DIAKONOS is the office in the local church, held by a man serving on the Board of Deacons, and as we noted above, the PROISTEMI and KUBERNESIS or the male DIAKONIA are the ones with spiritual gifts of Administrative Leadership or Service who serve on the Board of Deacons or Directors. The Deacon, who is the chairman of a committee, has the gift of Administration. Those who serve on the committee (male or female) have the gift of ministry or service. This makes for effective administrative function in the local church. Therefore, this gift, DIAKONIA, functions in the administration of the local church. Those who have this spiritual gift should serve on committees and in specific administrative functions in the local church, on mission boards, or in Christian service organizations. This spiritual gift is strictly administrative without the leadership function provided by the Holy Spirit
Although women cannot have the first three spiritual gifts, they can have this spiritual gift. This explains the feminine form, “deaconess,” (DIAKONON) in Rom 16:1. No woman has the gift of Pastor-Teacher, the gift of Evangelism, or the gift of Administration. But this should not keep ladies from teaching children, from personal witnessing, or from functioning in the administration of the church if they have the gift of service.
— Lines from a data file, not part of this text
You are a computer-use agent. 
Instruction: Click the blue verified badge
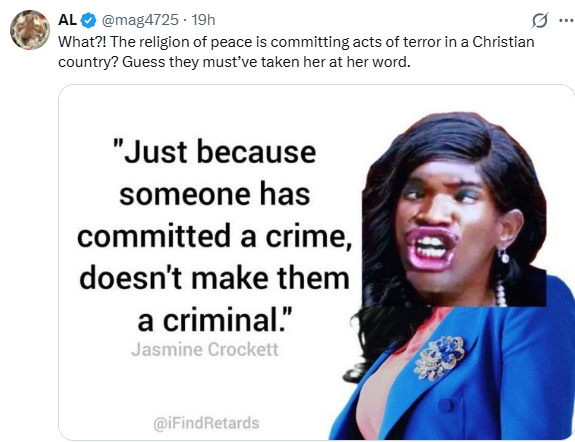(x=88, y=20)
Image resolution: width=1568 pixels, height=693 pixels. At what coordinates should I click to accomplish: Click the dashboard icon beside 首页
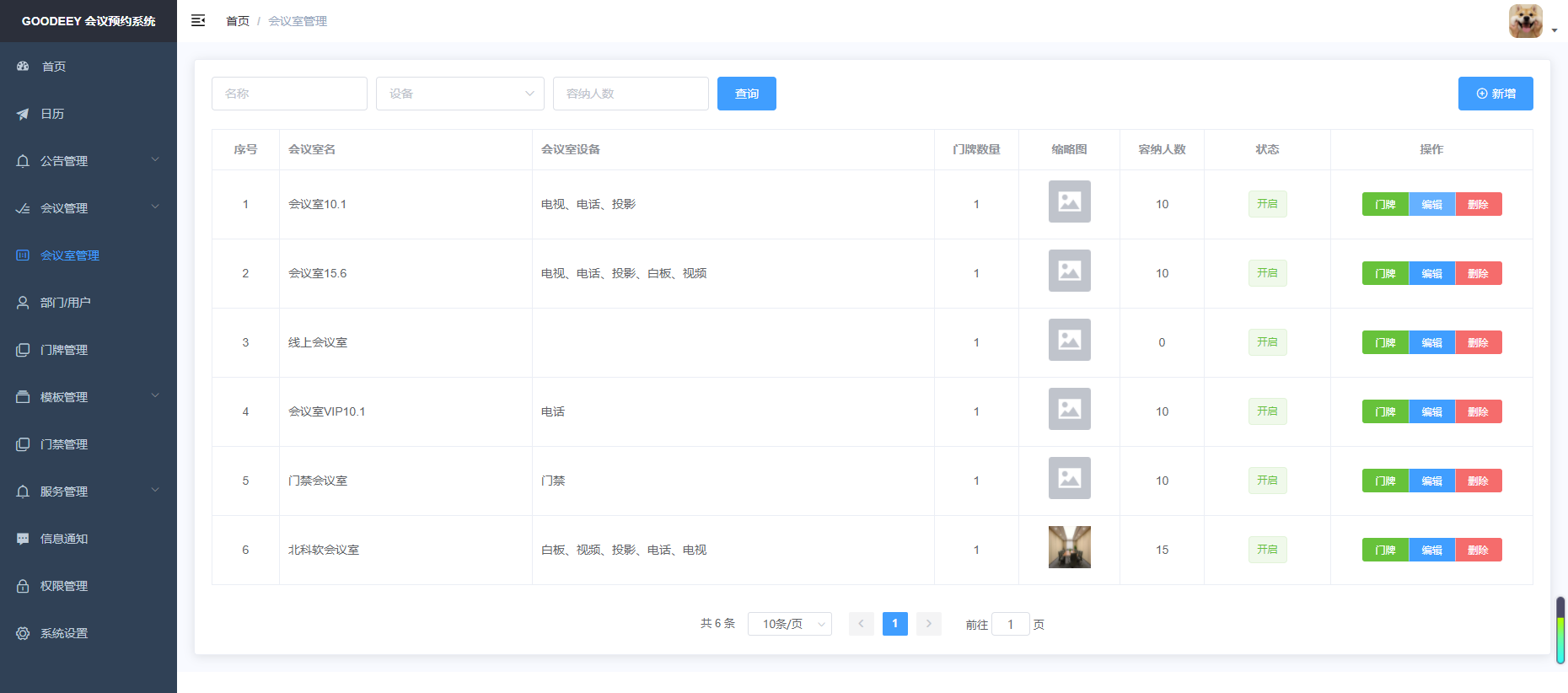coord(23,66)
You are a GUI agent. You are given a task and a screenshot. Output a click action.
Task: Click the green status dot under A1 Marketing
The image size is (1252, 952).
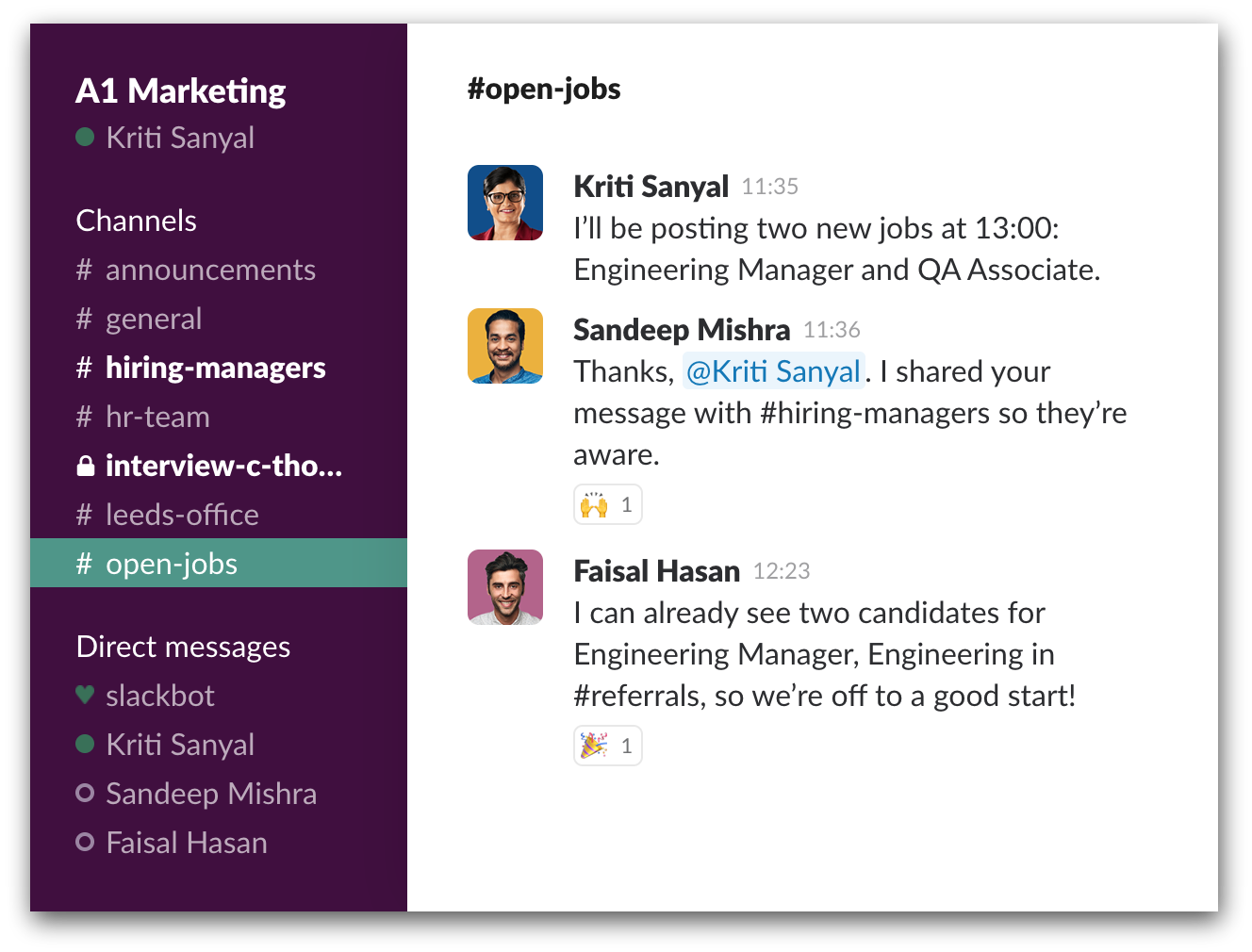(x=85, y=138)
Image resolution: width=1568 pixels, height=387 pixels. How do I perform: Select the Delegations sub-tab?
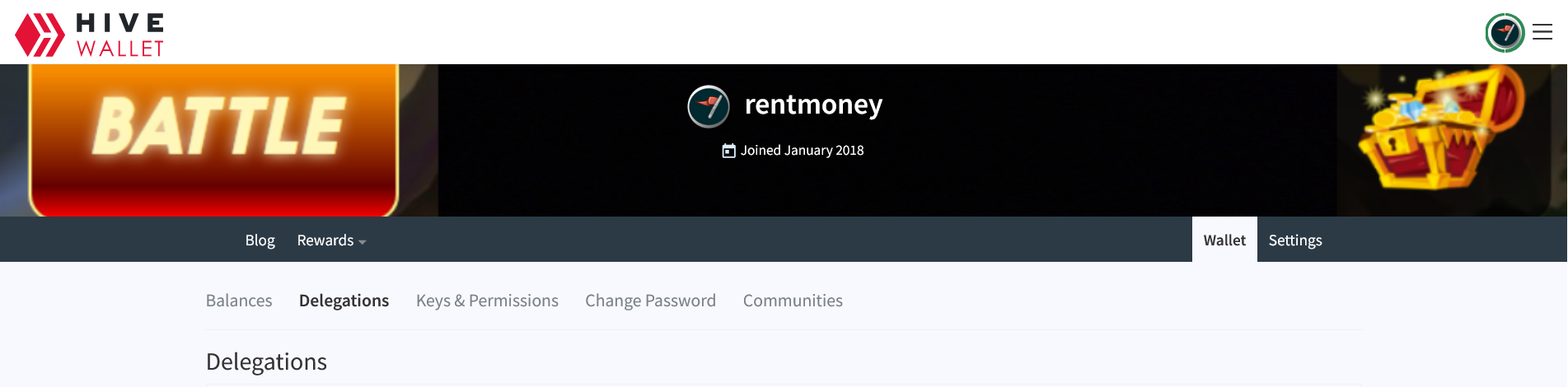coord(344,301)
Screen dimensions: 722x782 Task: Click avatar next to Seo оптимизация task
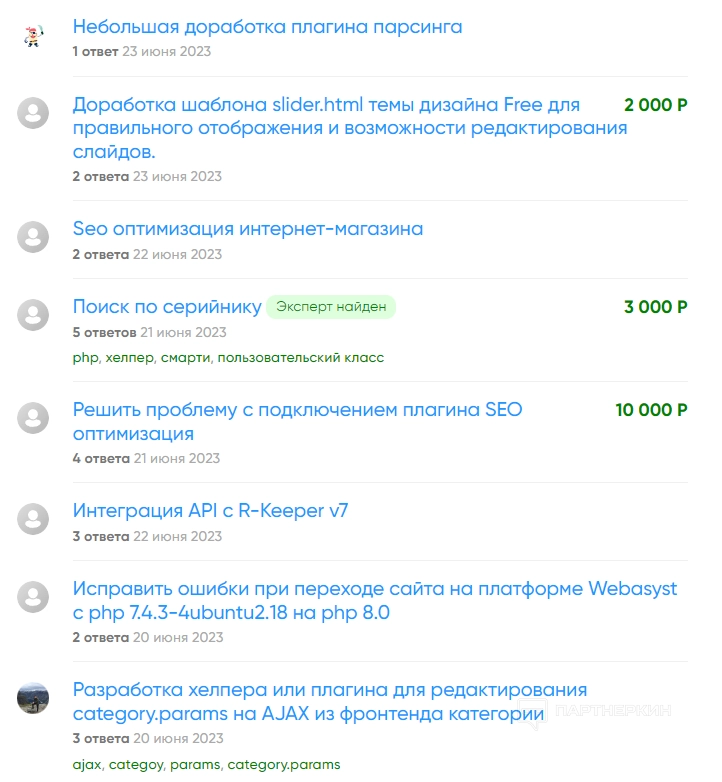[33, 237]
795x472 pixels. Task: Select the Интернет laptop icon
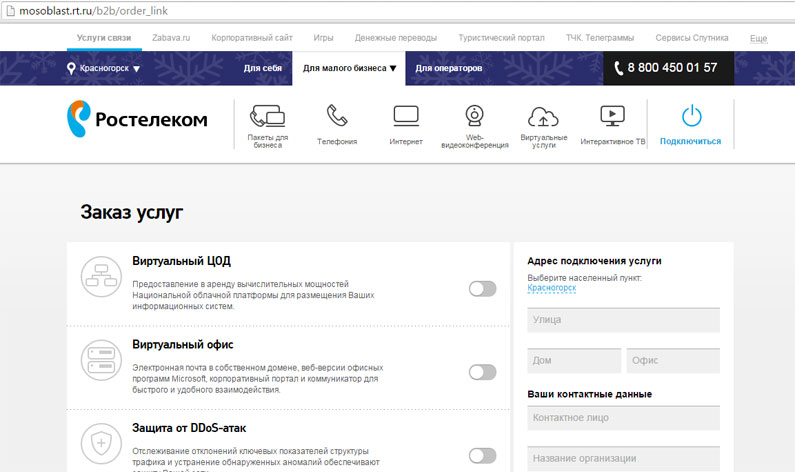tap(405, 115)
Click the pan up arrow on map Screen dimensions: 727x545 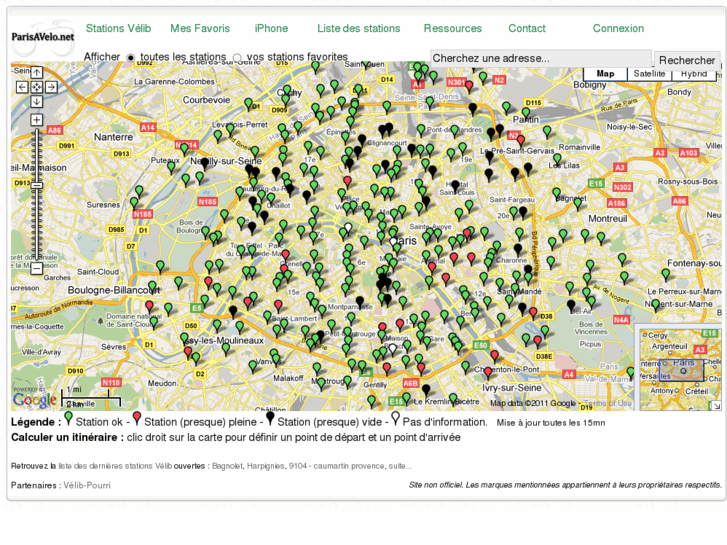(x=36, y=73)
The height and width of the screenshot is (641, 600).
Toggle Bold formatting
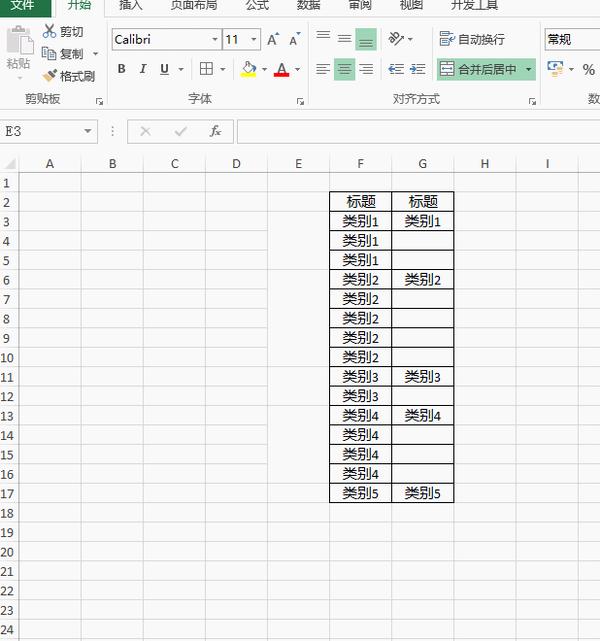(121, 69)
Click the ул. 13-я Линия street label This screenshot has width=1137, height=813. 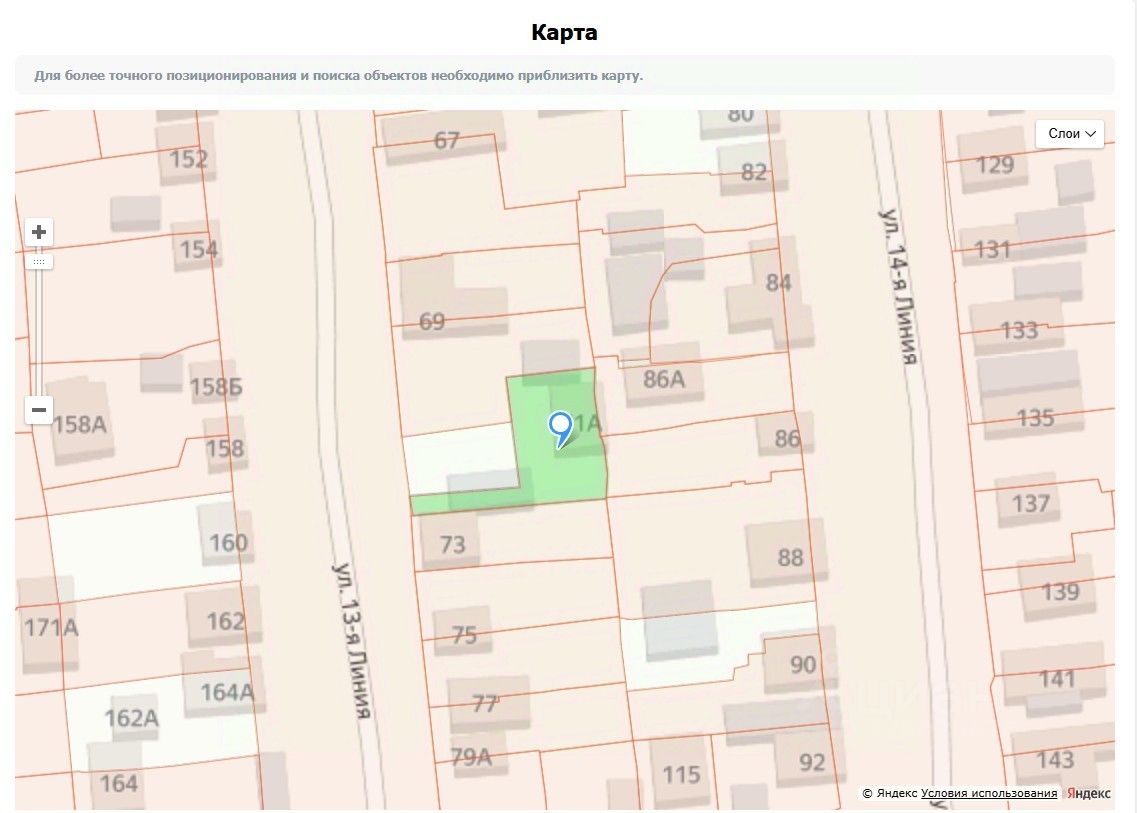[x=353, y=640]
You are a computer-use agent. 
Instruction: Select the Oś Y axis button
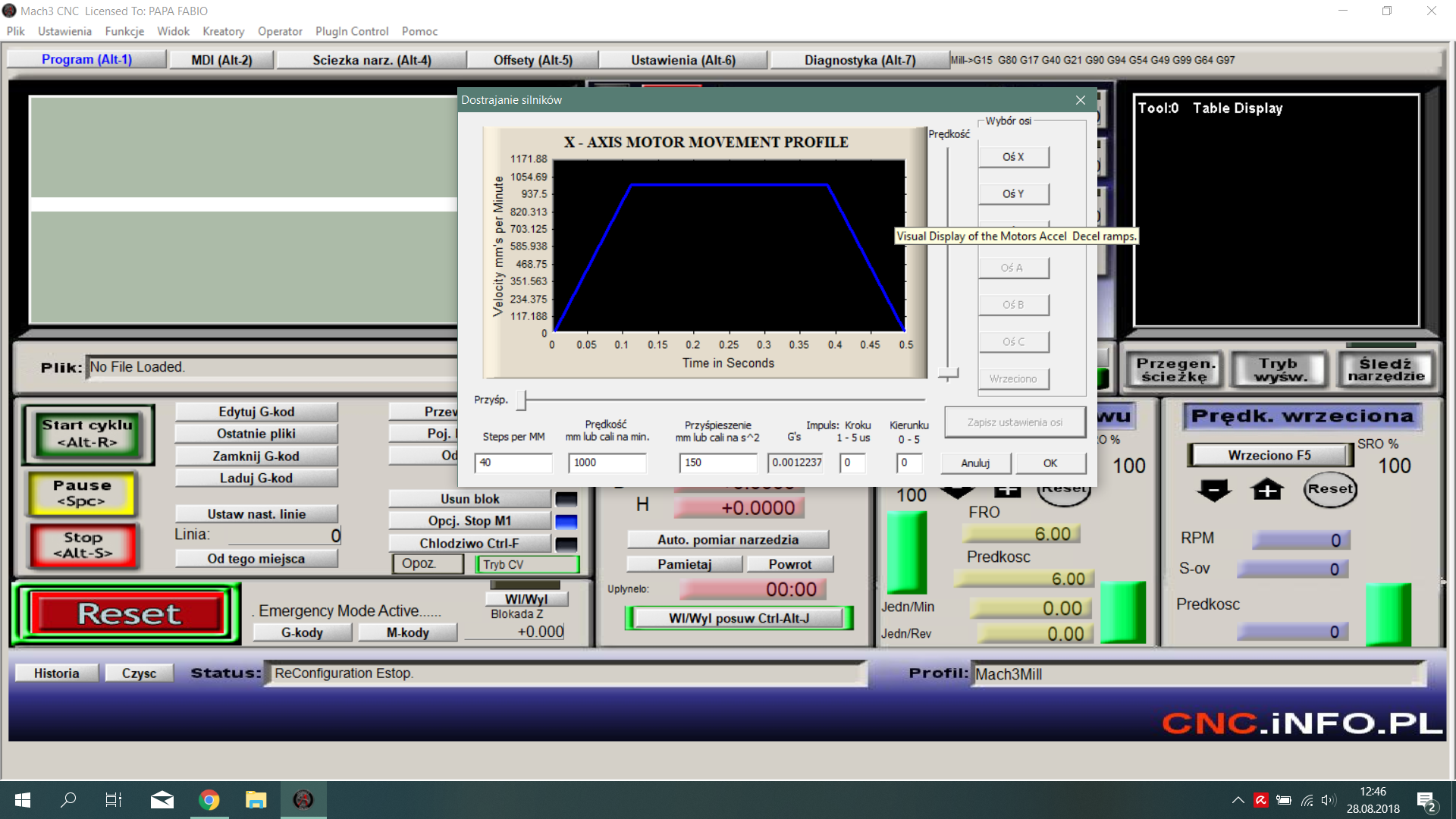point(1014,193)
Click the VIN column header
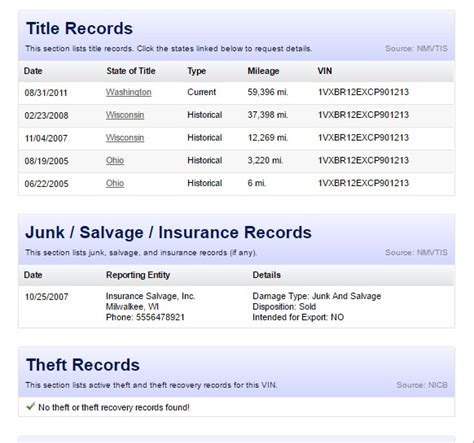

Application can be found in: 1 Cor 12:5; 2 Cor 6:4; 9:12; Gal 5:13; Eph 4:12; Rev 2:19; Mark 15:40-41; Luke 8:2-3.
Helps, is the noun ANTILEMPSIS that means, “help, support-gift, helpful deed or relief,” in 1 Cor 12:28 and comes from ANTI, “instead of,” and LAMBANO that means, “to take hold of or to support.” ANTILEMPSIS is the opposite of taking; it is giving or helping. It is a laying hold of, the ability to help, a helper, or one who aids. It also can mean perception with the sense of knowing what others need. It is a H apaxlegomena, which means it is used only once in the New Testament.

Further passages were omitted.